• WHAT TO DO
1 - In the pineapple holder thread, what kind of wood made up the load that fit on the trailer?
2 - Go on with the pineapple holder thread from the point where it stops.

• QUOTED TEXT
— START —

# Pineapple Holder



## Gotspiccoli (Jun 26, 2013)

Ok so long story short as I am not really needing to talk about this. One of my bosses is a really great guy. More so a friend then a boss. One day I can into work and said I was thinking about getting into wood working because I obtained some tools that I thought would be cool to use. He asked me if I would be interested in helping him clean out his barn. He said he had some very old wood in there that he was sure I would appreciate if I started woodworking. I went down that weekend and he had a ton of wood. I could only load up my trailer with about a 1/5 of the wood and that all ended up being American chestnut. I tried to sell the wood straight out to no success so then I said screw it I will make some things to make money so I can buy more tools and do better projects. After a couple of weeks of making a couple projects my boss said to me that he would like to invent something. What he wanted was a rack to hold a fresh pineapple upside down for a couple hours. I guess (if you really like pineapple) a pineapple held right side up the juices fall to the bottom, he wanted to reverse that and have it juicy all the way through. So I knew this was my opprotunity to make something as a thank you. I went home and started immediately. Sadly, Tuesday he was driving from a clients office back to our office. He had a sudden heart attack and hit a tree and died. This is crushing me but I can get out to my garage and work on this thing it helps. So here it is. The pineapple holder. I will be adding some hooks in a bit cause he mentioned it should hold banana's also. In a couple weeks I will drive out and present it to his wife.


----------



## Gotspiccoli (Jun 26, 2013)

I had to rush to get this done. I know had I had more time many of the elements would have been a bit more perfect


----------



## Gotspiccoli (Jun 26, 2013)

— END —

• PROVIDED MATERIAL

— START —

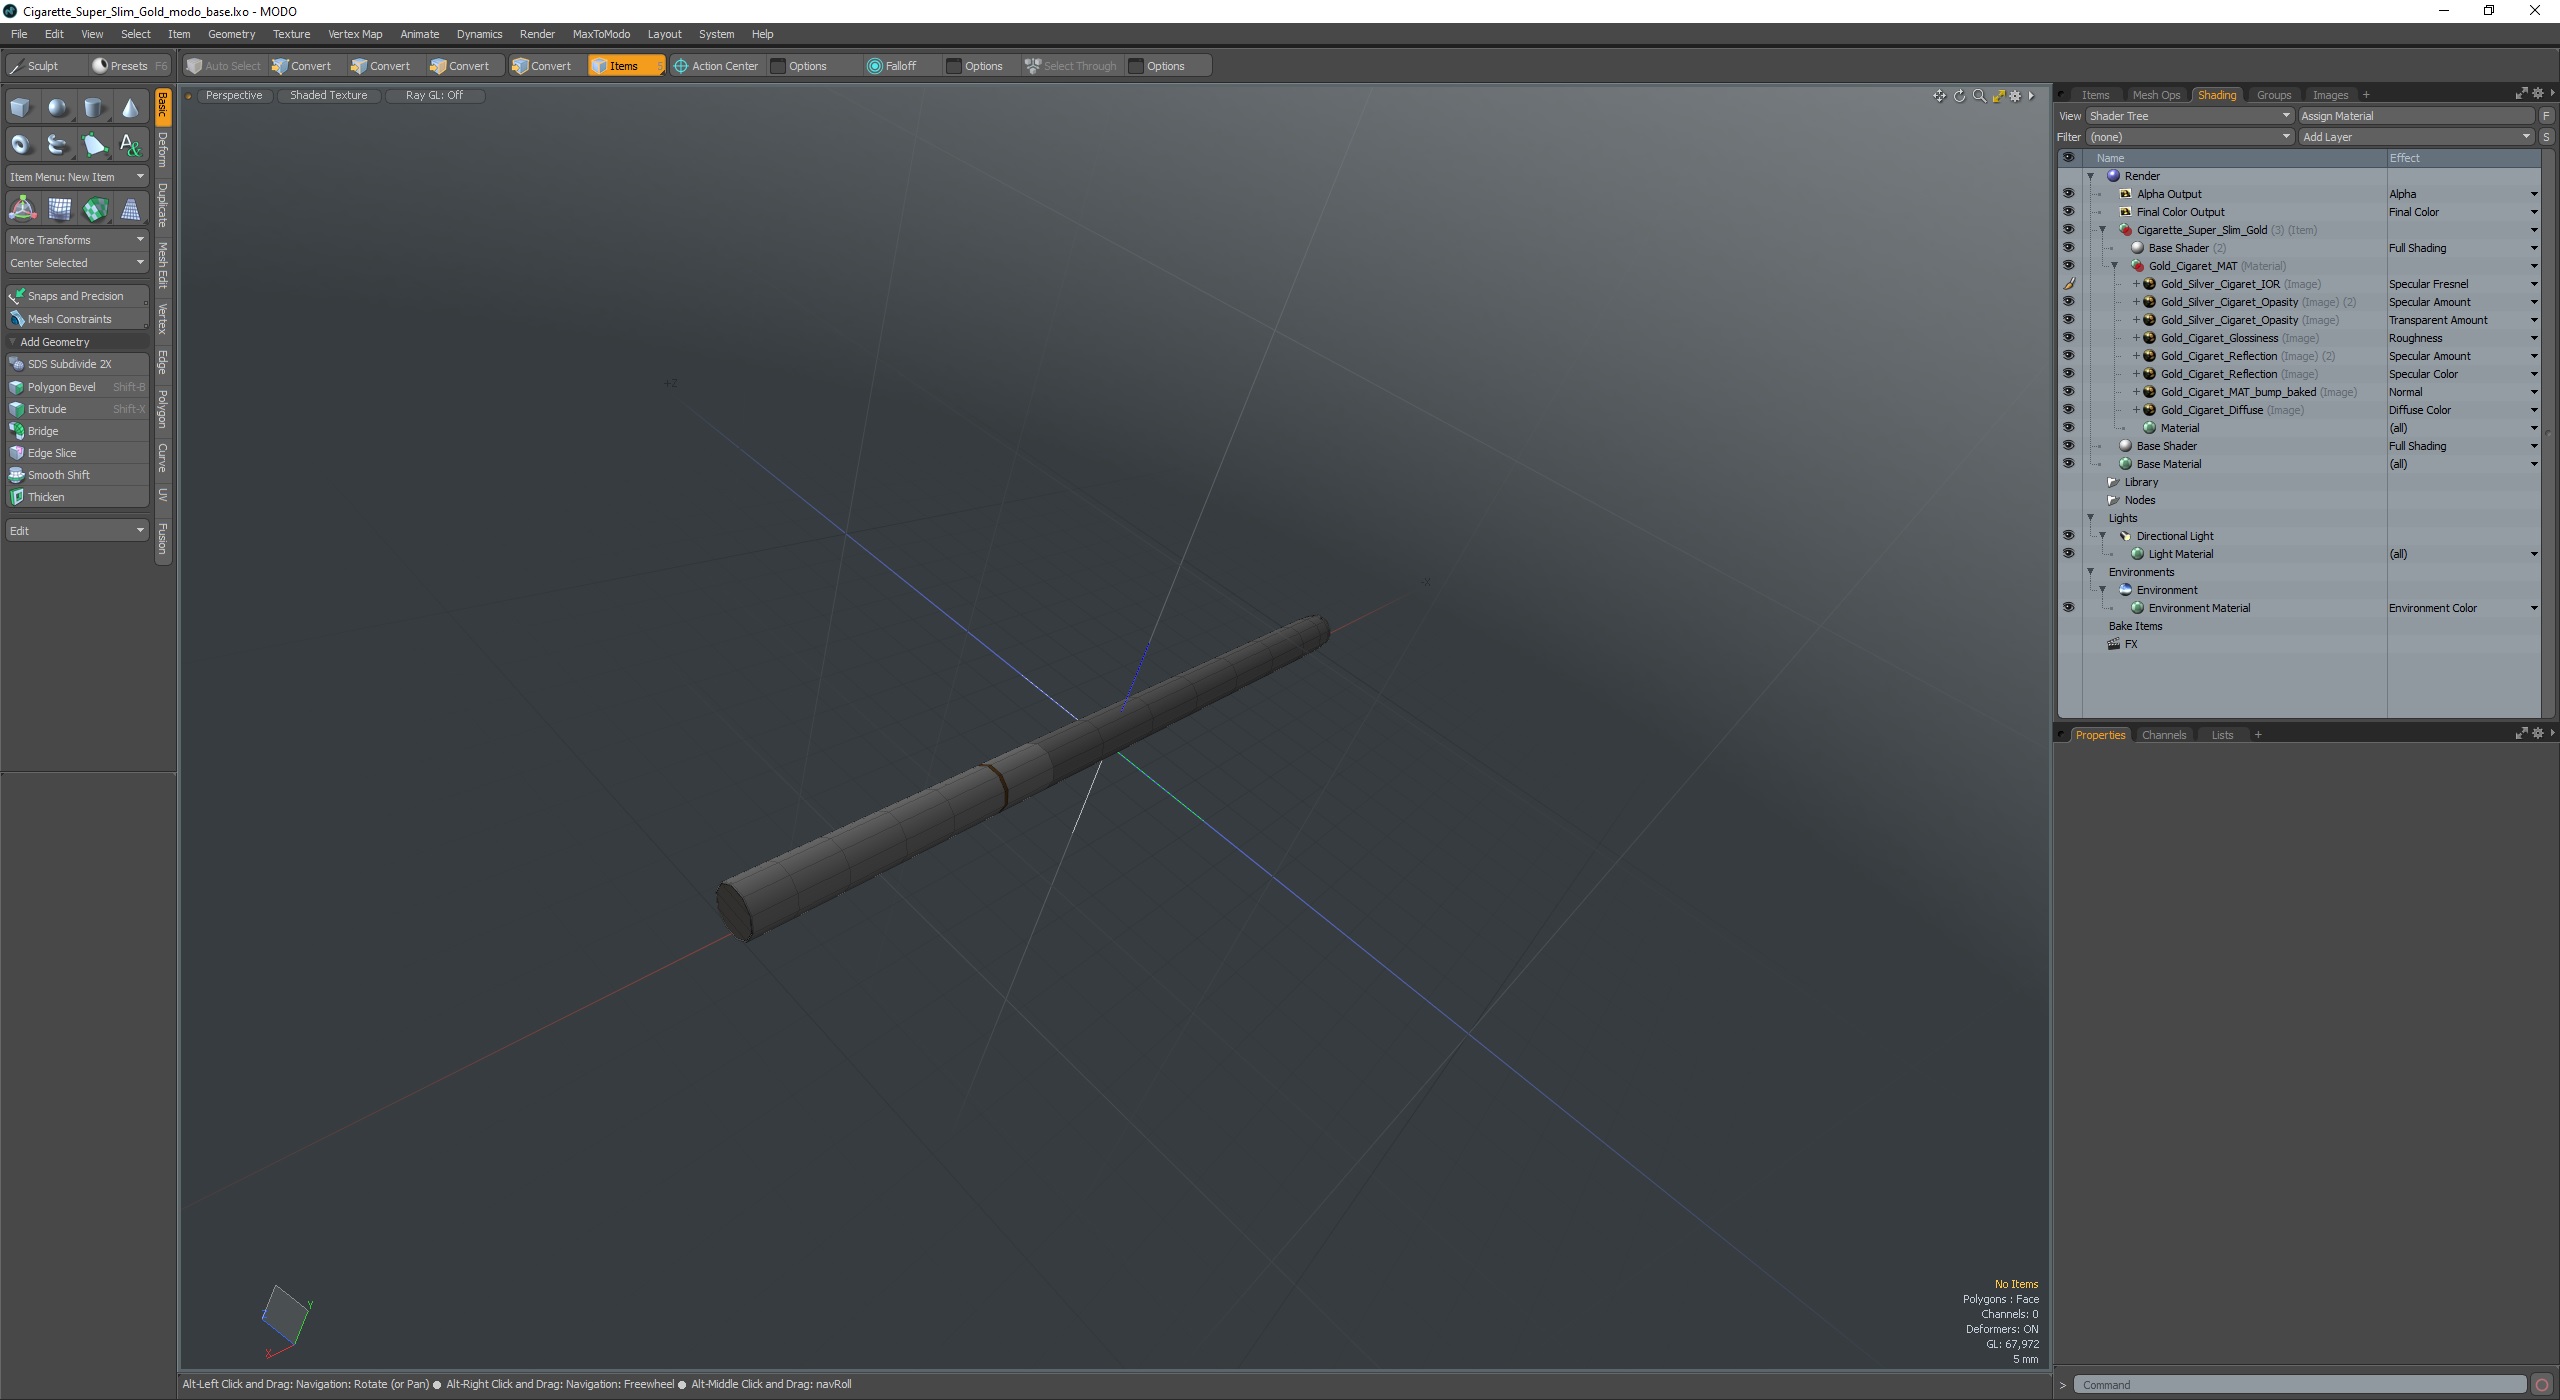Screen dimensions: 2560x1400
Task: Click the Polygon Bevel button
Action: coord(62,387)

— END —

• TASK-BY-TASK ANSWERS
1 - American chestnut.

2 -
ok so I am having diffuclties uploading the pics and I need to go to the funeral so it will have to be later


----------



## Gotspiccoli (Jun 26, 2013)

ok hopefully this works


----------



## Gotspiccoli (Jun 26, 2013)

Camera is acting up so the shot is not that great


----------



## Chaincarver Steve (Jul 30, 2011)

Interesting. I wonder if it actually makes a difference.

What I wonder, though, is why when you mentioned that you'd like to do woodworking - then a friend gives you a bunch of wood - your first action was to try to sell the wood? Then _only after you couldn't sell the wood_ you tried to use some for woodworking. If I was that friend I'd certainly think twice about offering you any more goodies.


----------



## Chaincarver Steve (Jul 30, 2011)

Oh crap, I re-read your post and just noticed the part about him having a heart attack and passing away. :huh: I'm very sorry to hear that. That's terrible and I'm sorry for your loss.


----------



## Kenbo (Sep 16, 2008)

First off, I'd like to offer my condolences. I'm sorry for your loss. His wife will love this pineapple holder. I've never thought or heard of such a thing but I love your design. Your friend would have loved it and I know that his wife will too.
Fantastic work.
:thumbsup:


----------



## Dominick (May 2, 2011)

Wow!!!! That's terrible. 
So sorry to hear. A story sounded great until you said he passed.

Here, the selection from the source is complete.